Frozen food worker loses ‘too cold to work’ tribunal claim

A worker at a frozen food company who took her employer to tribunal because her working environment was too cold has lost her claims.

Gabriela Bolohan worked at Solway Foods in Newport, Wales shortly before she was diagnosed with Raynaud’s Syndrome in December 2024. This is a condition where small blood vessels in fingers and toes can go into spasm, restricting blood flow in response to cold or stress.

Soon after her diagnosis, she asked to be moved to a warmer environment but initially did not receive a response from the HR team due to absence.

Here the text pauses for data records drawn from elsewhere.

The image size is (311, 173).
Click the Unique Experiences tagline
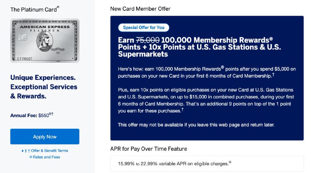(x=44, y=86)
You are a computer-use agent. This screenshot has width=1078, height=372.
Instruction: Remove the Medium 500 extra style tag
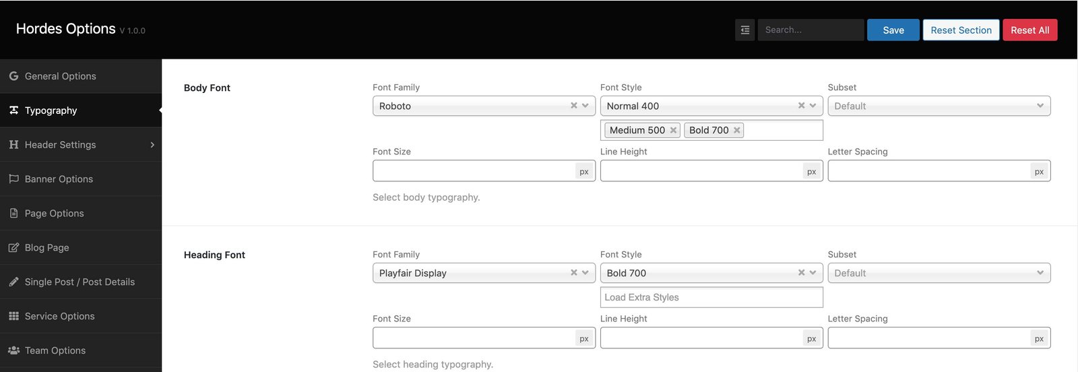(673, 130)

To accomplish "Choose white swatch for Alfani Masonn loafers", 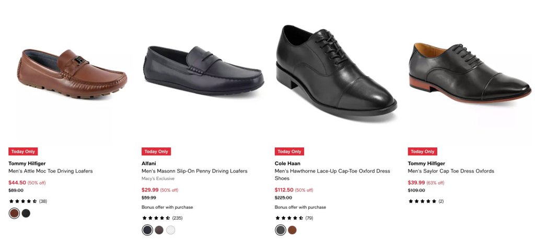I will point(171,230).
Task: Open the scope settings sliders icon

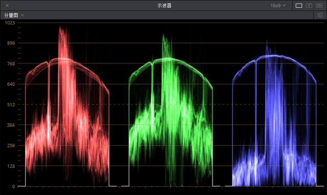Action: 320,15
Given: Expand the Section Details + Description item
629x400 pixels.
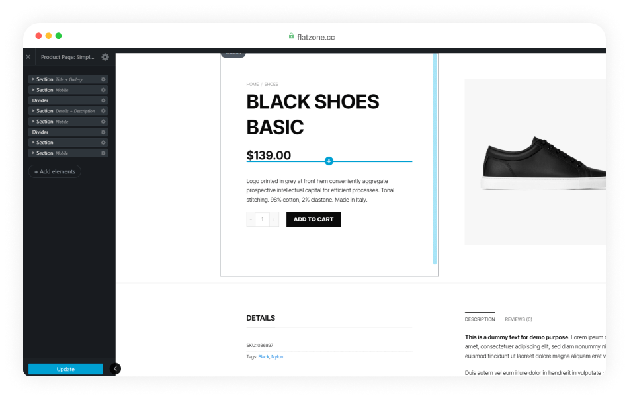Looking at the screenshot, I should tap(33, 111).
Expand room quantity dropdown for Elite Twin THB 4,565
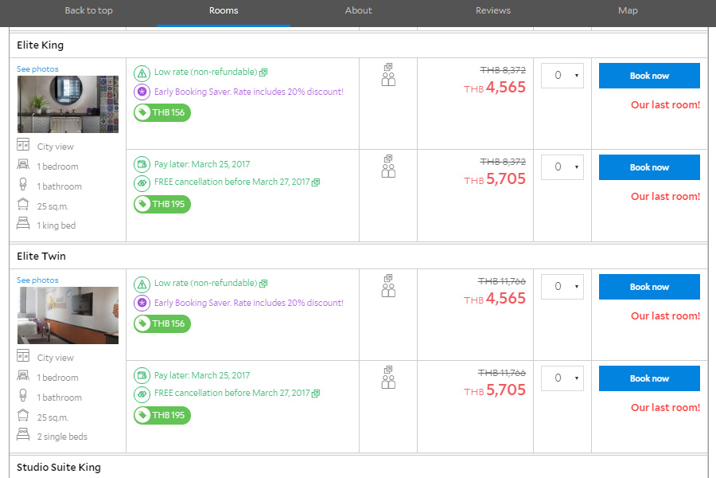Screen dimensions: 716x478 point(562,287)
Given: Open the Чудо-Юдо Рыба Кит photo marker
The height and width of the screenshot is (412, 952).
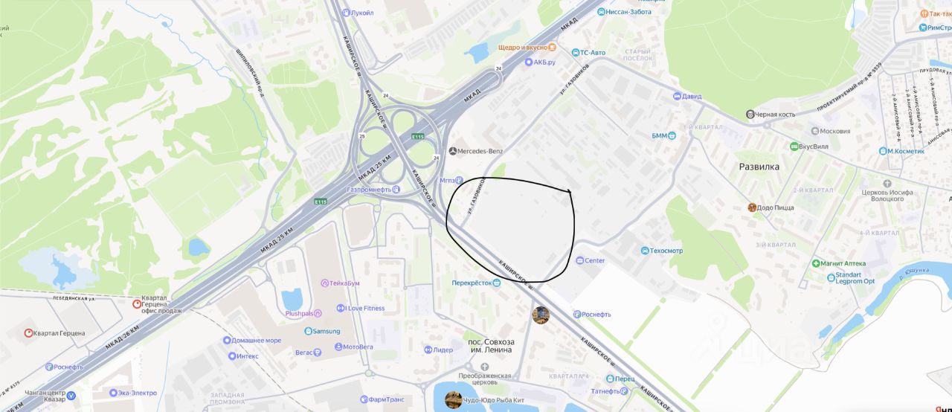Looking at the screenshot, I should pyautogui.click(x=454, y=399).
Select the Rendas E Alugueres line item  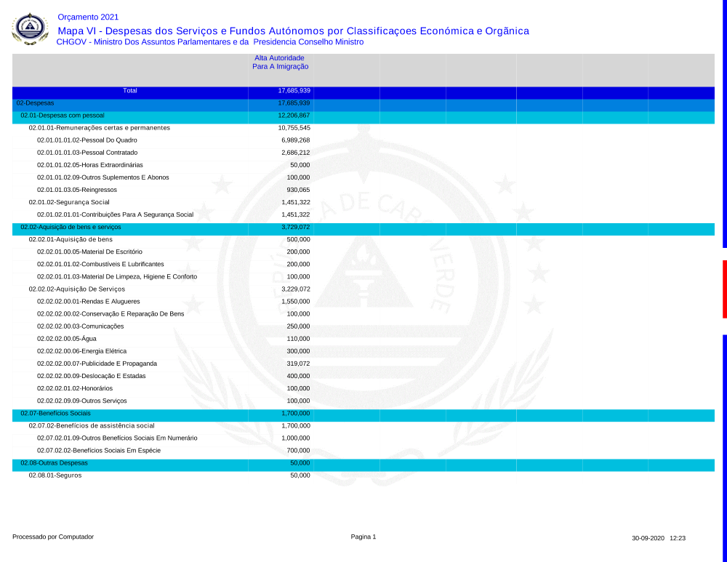pyautogui.click(x=88, y=302)
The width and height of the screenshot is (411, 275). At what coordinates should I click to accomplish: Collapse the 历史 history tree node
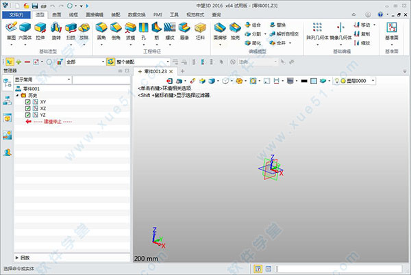point(17,96)
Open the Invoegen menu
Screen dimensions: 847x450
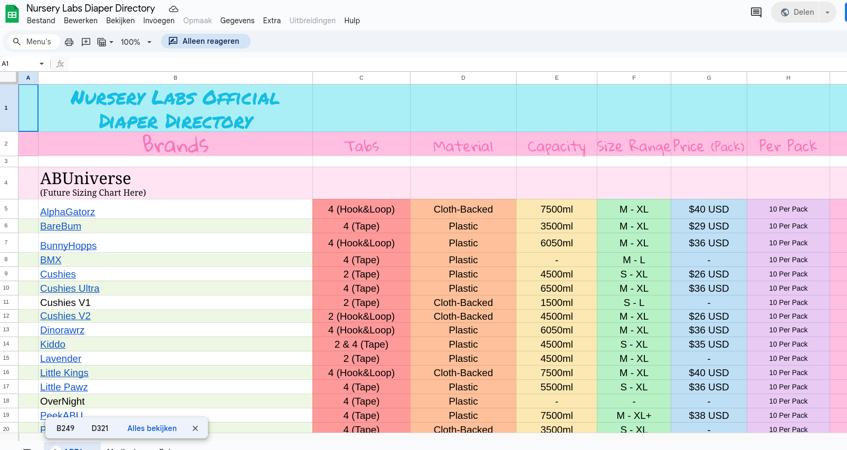tap(158, 21)
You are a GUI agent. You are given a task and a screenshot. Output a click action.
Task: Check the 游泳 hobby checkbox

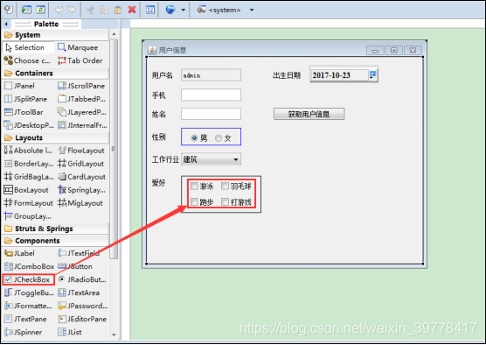tap(194, 186)
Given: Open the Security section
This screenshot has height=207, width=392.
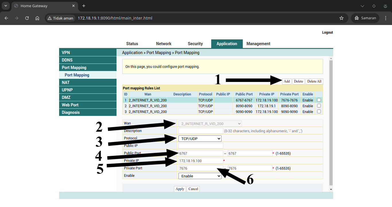Looking at the screenshot, I should [195, 43].
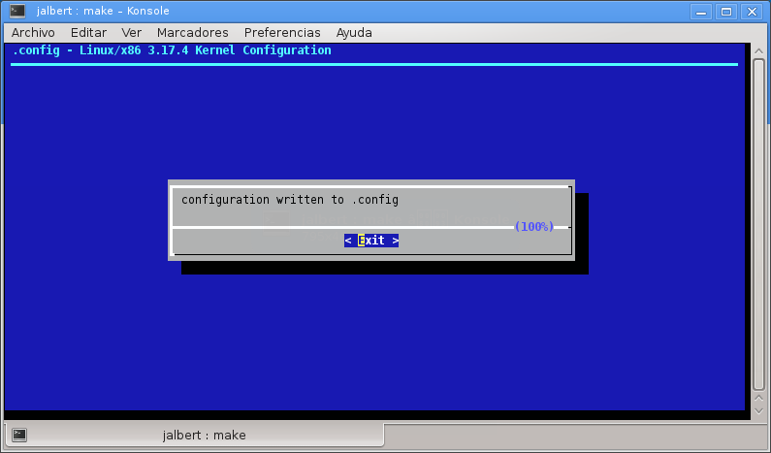The height and width of the screenshot is (453, 771).
Task: Open the Editar menu
Action: [x=88, y=32]
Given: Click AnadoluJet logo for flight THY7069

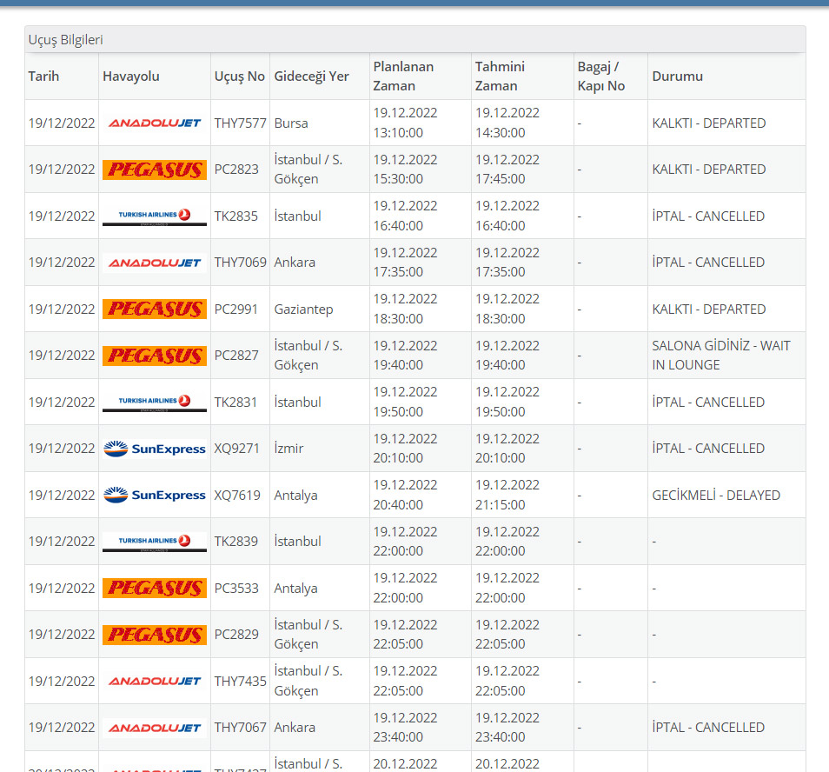Looking at the screenshot, I should pos(155,263).
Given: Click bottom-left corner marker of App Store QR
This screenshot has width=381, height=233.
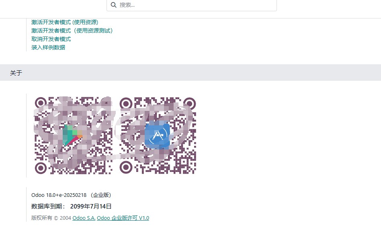Looking at the screenshot, I should (x=126, y=167).
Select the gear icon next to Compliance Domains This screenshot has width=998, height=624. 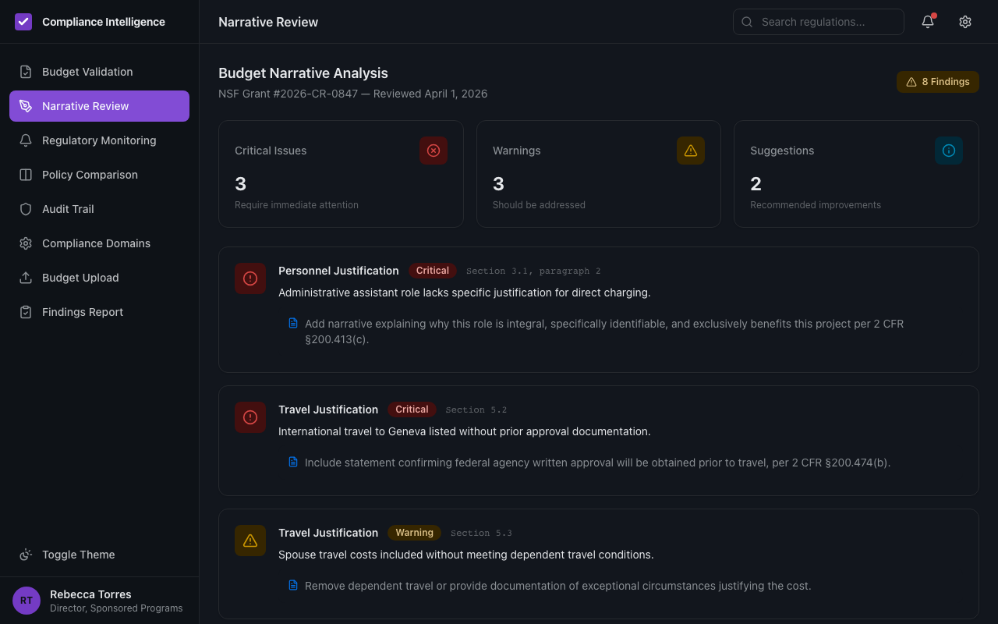point(26,243)
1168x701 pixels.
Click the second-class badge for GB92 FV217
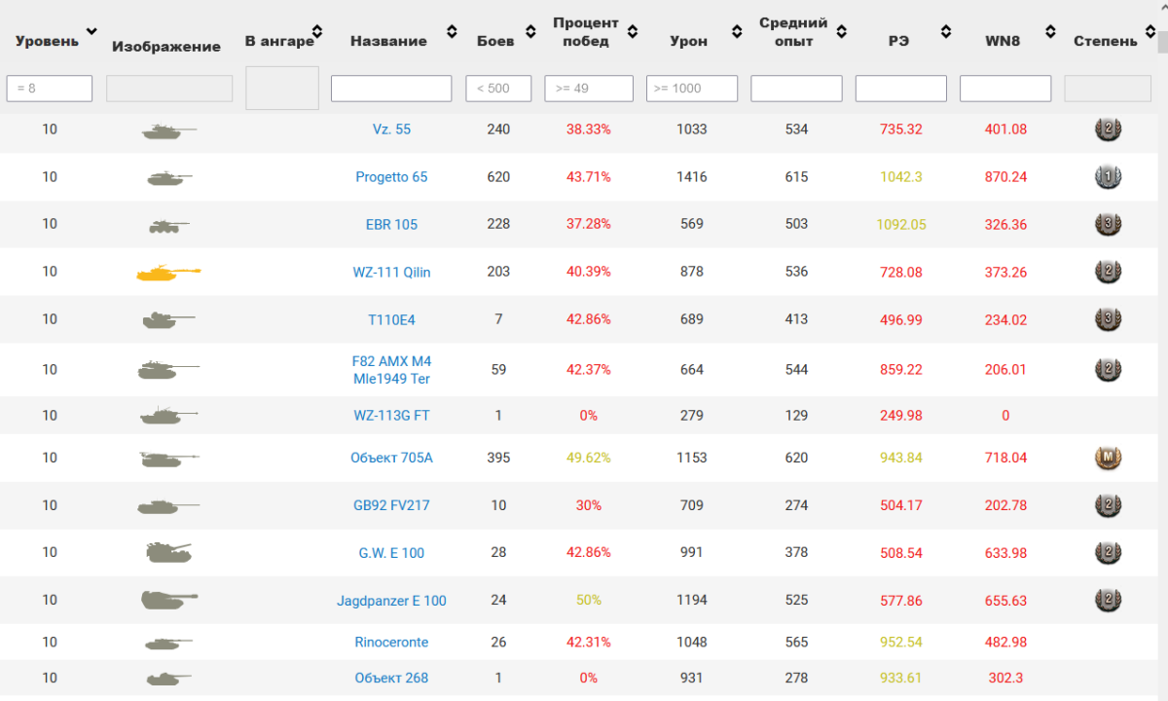1108,505
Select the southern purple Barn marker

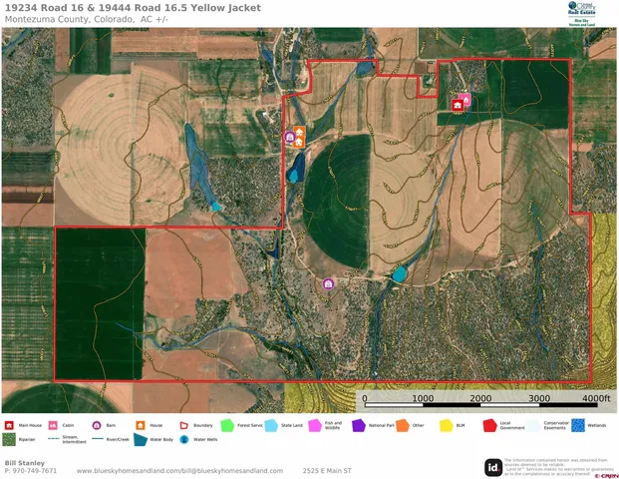[328, 284]
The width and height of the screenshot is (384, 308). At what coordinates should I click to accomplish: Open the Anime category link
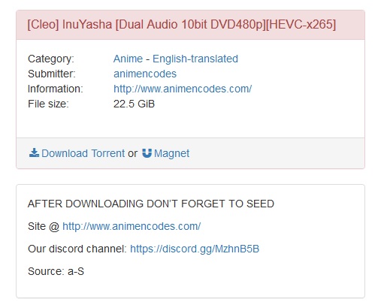click(128, 59)
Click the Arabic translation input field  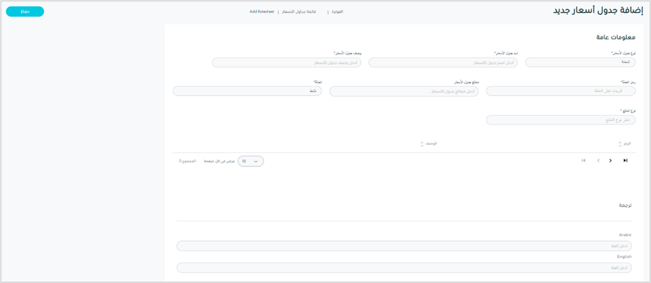click(404, 245)
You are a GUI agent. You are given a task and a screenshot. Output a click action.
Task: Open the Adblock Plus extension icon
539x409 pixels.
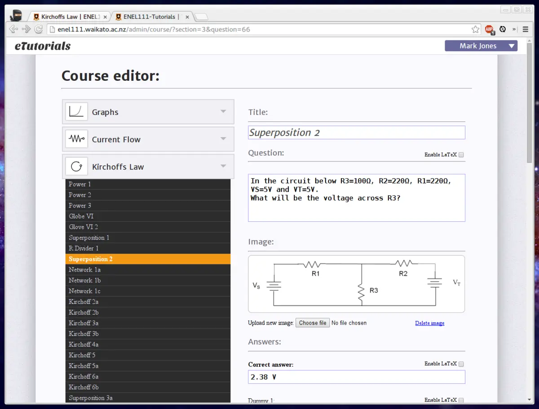pyautogui.click(x=489, y=29)
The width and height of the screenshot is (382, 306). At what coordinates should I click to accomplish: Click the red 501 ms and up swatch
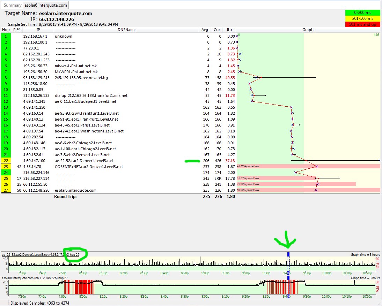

An occupational health appointment suggested she be moved to a warmer working environment, and she was later issued with a fit note by her GP, again recommending a move to a warmer environment.

She was moved to an area known as the “Pod”, which was warmer, but repeatedly asked to be moved to where her partner worked, in packing and stacking.

She was told this would not be appropriate as she had health issues with lifting, and then shared a message claiming she had visited A&E after work where she was told “due to me working in the cold, my heart may stop”.

On advice, the HR department placed her on medical suspension in February 2025 so it could “conduct a detailed risk assessment to ensure both your fitness for work and your health and safety in the workplace”.

The tribunal noted that Solway had acted consistently with being told a concerning piece of medical information, and ruled that the suspension was appropriate.

Bolohan’s partner, Petru Ghiarasim, also met with HR to discuss adaptations for arthritis in his fingers and toes and the possibility of moving to a warmer environment. He asked to work with his partner.

HR responded: “You may be a couple but here you are individuals. Gabriela has serious medical issues, and she isn’t fit to work in dolly up at all, so we will move her straight away where we can and we may not be able to move you both together.”

While she was suspended, HR undertook a number of risk assessments of alternative locations for her work, taking into account her issues with the cold, with lifting and general health, the tribunal heard.

Once again, she asked to be placed with her partner, who had gained a position in the potato plant. HR and the occupational health team responded that they felt she was “currently unfit for work” but that it would continue to risk-assess potential areas.

In April 2025, Bolohan raised a grievance about her treatment, claiming the company had failed to offer reasonable adjustments and had placed her on statutory sick pay. She then started Acas early conciliation.

The grievance was not upheld and she appealed, which was unsuccessful.

The tribunal found that her claim for direct sex discrimination was unfounded. Her attempt to use her partner as a comparator was “misplaced” as their circumstances were “materially different”, according to employment judge Stephen Povey.

The fact that the company had promptly acted on medical advice to suspend her rendered claims of a lack of reasonable adjustments unfounded.

“It was not until receipt of advice from the medical professionals that the duty was further triggered, since it was not until then that the respondent could have reasonably and objectively known that working in the Pod was placing the claimant at substantial disadvantage because of her disability,” the judgment said.

Once it knew of her diagnosis, Solway went out of its way to help her to return to work, it added.